Governo brasileiro busca ampliar diálogo comercial com os norte-americanos e evitar novas barreiras tarifárias entre os dois países
O governo brasileiro avalia a possibilidade de ampliar as negociações comerciais com os Estados Unidos por meio de acordos específicos envolvendo setores estratégicos da economia. A informação foi divulgada pelo ministro da Fazenda, Dario Durigan, que defendeu uma negociação setorial entre os dois países para tratar de temas ligados ao agronegócio, tecnologia, indústria e infraestrutura.
Segundo o ministro, as conversas podem envolver áreas consideradas prioritárias para ambas as nações. Entre os temas citados estão o comércio de etanol e açúcar, além de questões relacionadas à indústria aeronáutica, tecnologia de nuvem, telecomunicações e infraestrutura digital.
A declaração ocorre em um momento de atenção nas relações comerciais entre Brasil e Estados Unidos, após recentes discussões envolvendo possíveis tarifas sobre produtos brasileiros. O objetivo do governo federal é buscar soluções negociadas que evitem impactos mais amplos sobre as exportações nacionais.
De acordo com Durigan, os Estados Unidos possuem demandas relacionadas ao mercado de etanol, enquanto o Brasil busca ampliar oportunidades para produtos como o açúcar no comércio internacional. A estratégia seria construir acordos que contemplem interesses de ambos os lados, fortalecendo a parceria econômica entre as duas maiores economias do continente americano.

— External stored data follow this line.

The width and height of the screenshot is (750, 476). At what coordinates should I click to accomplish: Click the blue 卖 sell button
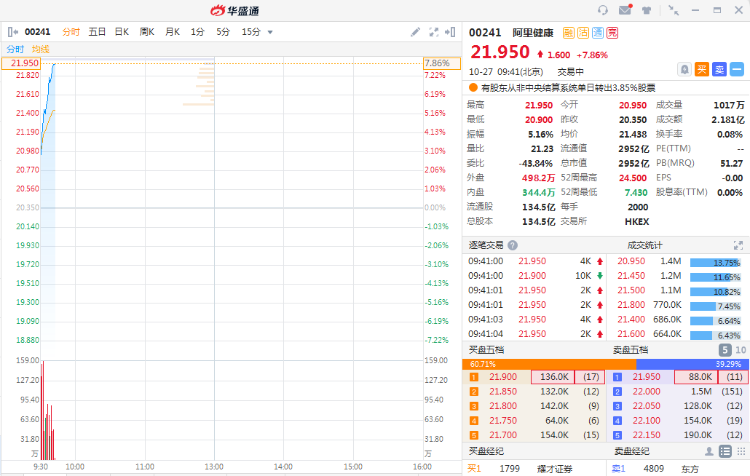[719, 69]
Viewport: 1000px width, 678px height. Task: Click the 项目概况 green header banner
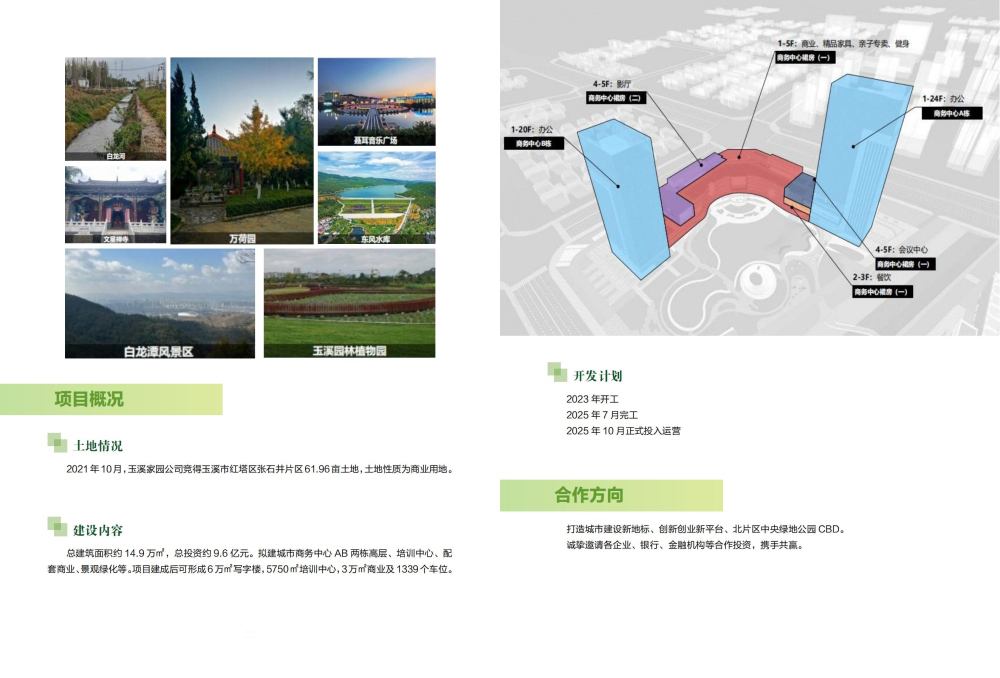coord(111,399)
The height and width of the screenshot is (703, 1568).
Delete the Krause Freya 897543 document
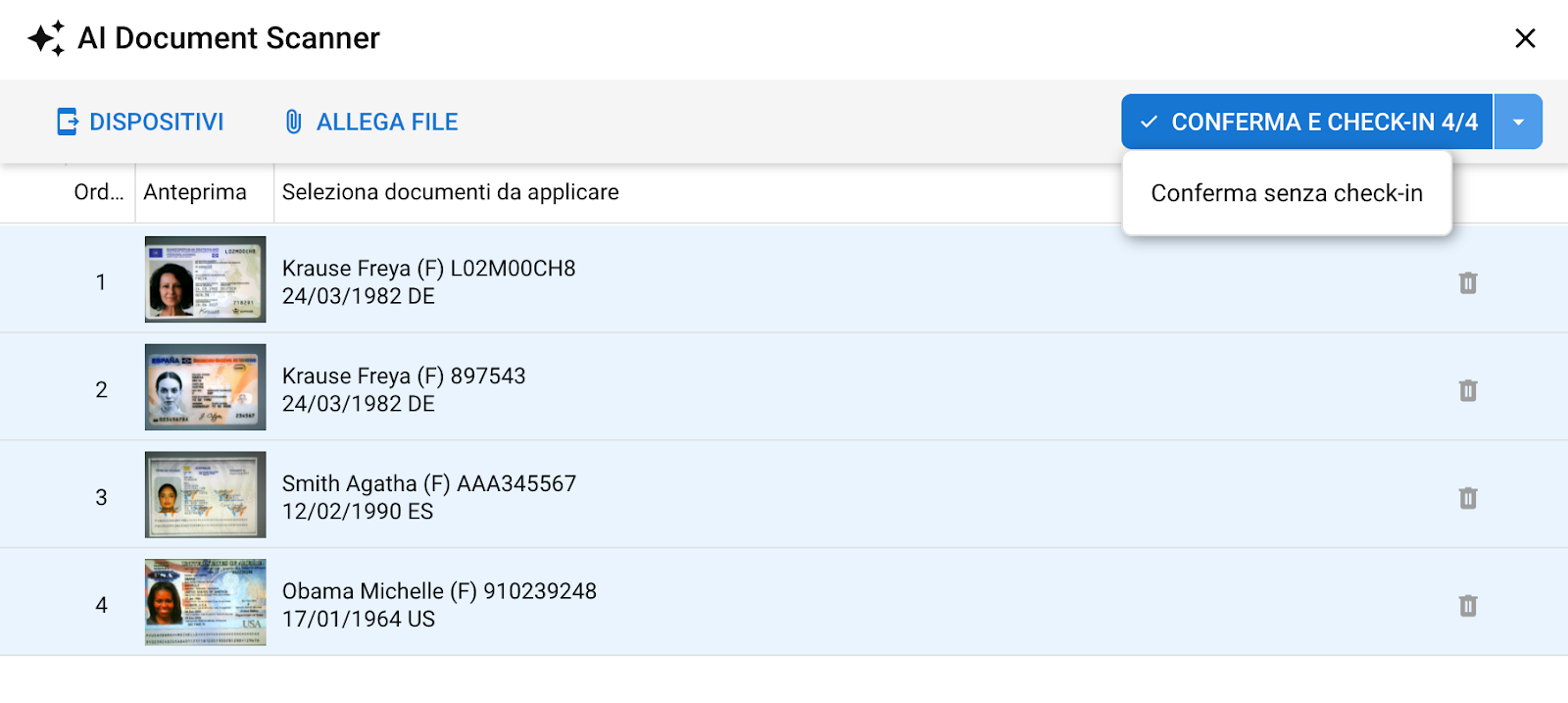coord(1467,391)
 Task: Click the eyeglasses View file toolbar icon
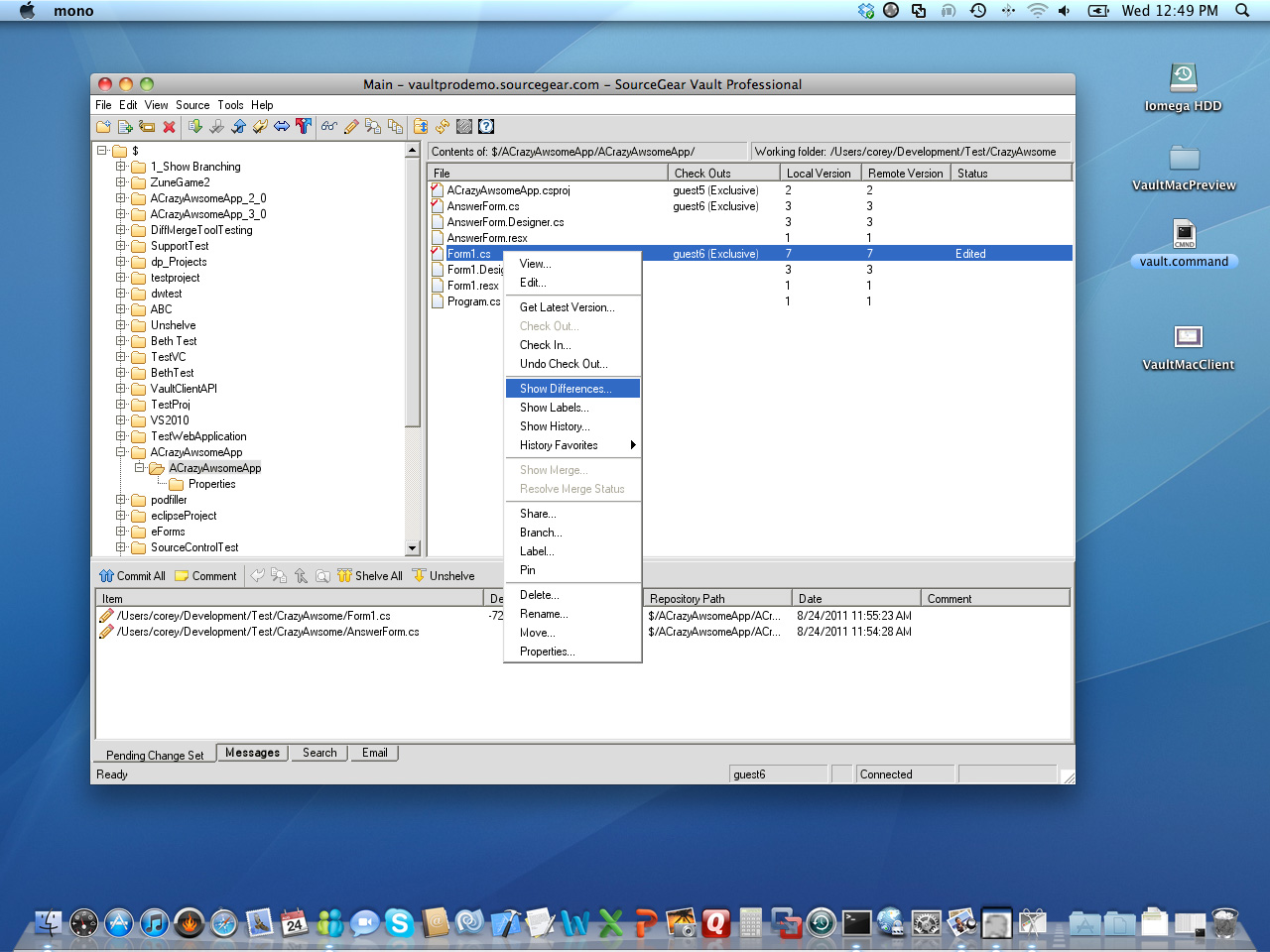point(328,127)
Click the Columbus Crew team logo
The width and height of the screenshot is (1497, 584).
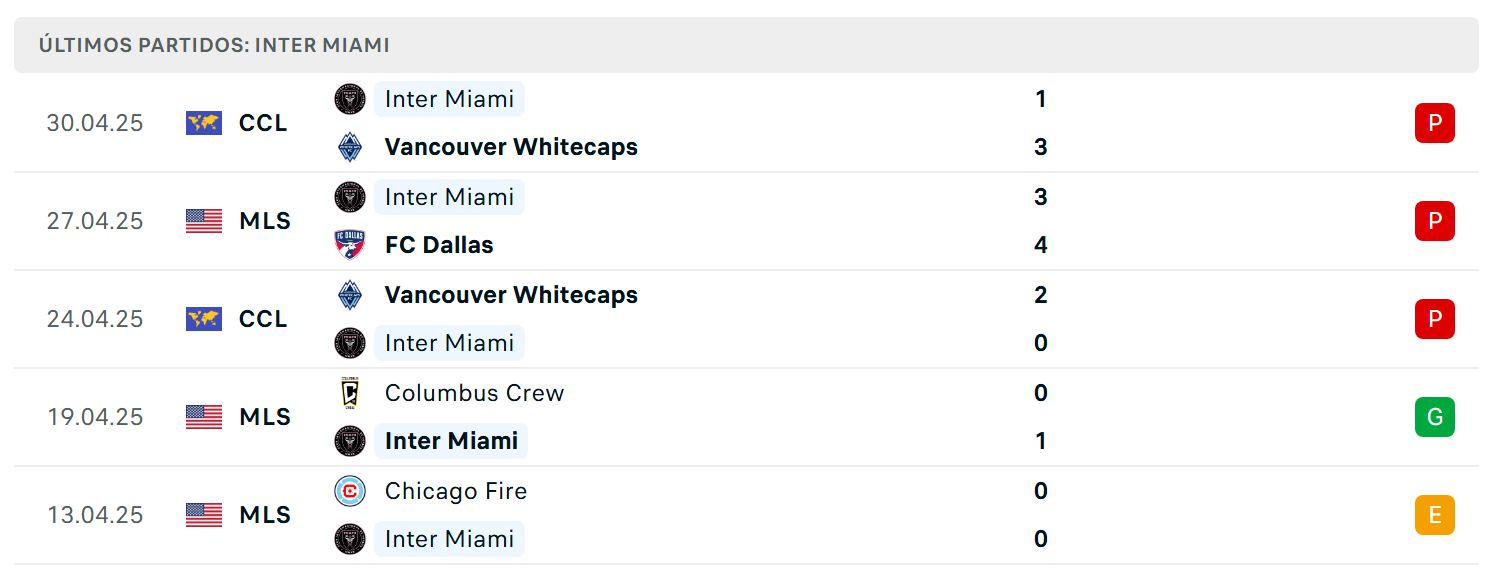[350, 393]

Além do setor agropecuário, a área tecnológica também aparece como um dos principais pontos das negociações. O governo brasileiro tem demonstrado interesse em aprofundar parcerias ligadas à tecnologia da informação, serviços digitais e infraestrutura de dados, segmentos que vêm ganhando cada vez mais importância na economia global.
Outro tema mencionado pelo ministro foi a indústria aeronáutica, setor em que Brasil e Estados Unidos mantêm relações comerciais históricas. A expectativa é que futuras negociações possam contribuir para ampliar investimentos, fortalecer cadeias produtivas e estimular a geração de empregos em ambos os países.
Segundo o Ministério da Fazenda, o foco das tratativas é evitar medidas que resultem em prejuízos para os exportadores brasileiros. O governo pretende atuar diplomaticamente para impedir a adoção de restrições comerciais generalizadas e preservar a competitividade dos produtos nacionais no mercado norte-americano.
Os Estados Unidos figuram entre os principais parceiros comerciais do Brasil, sendo um dos maiores destinos das exportações brasileiras. Produtos do agronegócio, bens industrializados e serviços movimentam bilhões de dólares anualmente entre os dois países, tornando a relação estratégica para ambas as economias.
Especialistas avaliam que negociações setoriais podem facilitar acordos mais rápidos e eficientes, uma vez que permitem tratar diretamente das demandas específicas de cada segmento produtivo. A expectativa é que novas reuniões entre representantes dos dois governos ocorram nas próximas semanas para aprofundar os debates sobre os temas apresentados.
Caso avancem, as negociações poderão abrir novas oportunidades comerciais para empresas brasileiras e fortalecer a presença de produtos nacionais em um dos mercados mais importantes do mundo.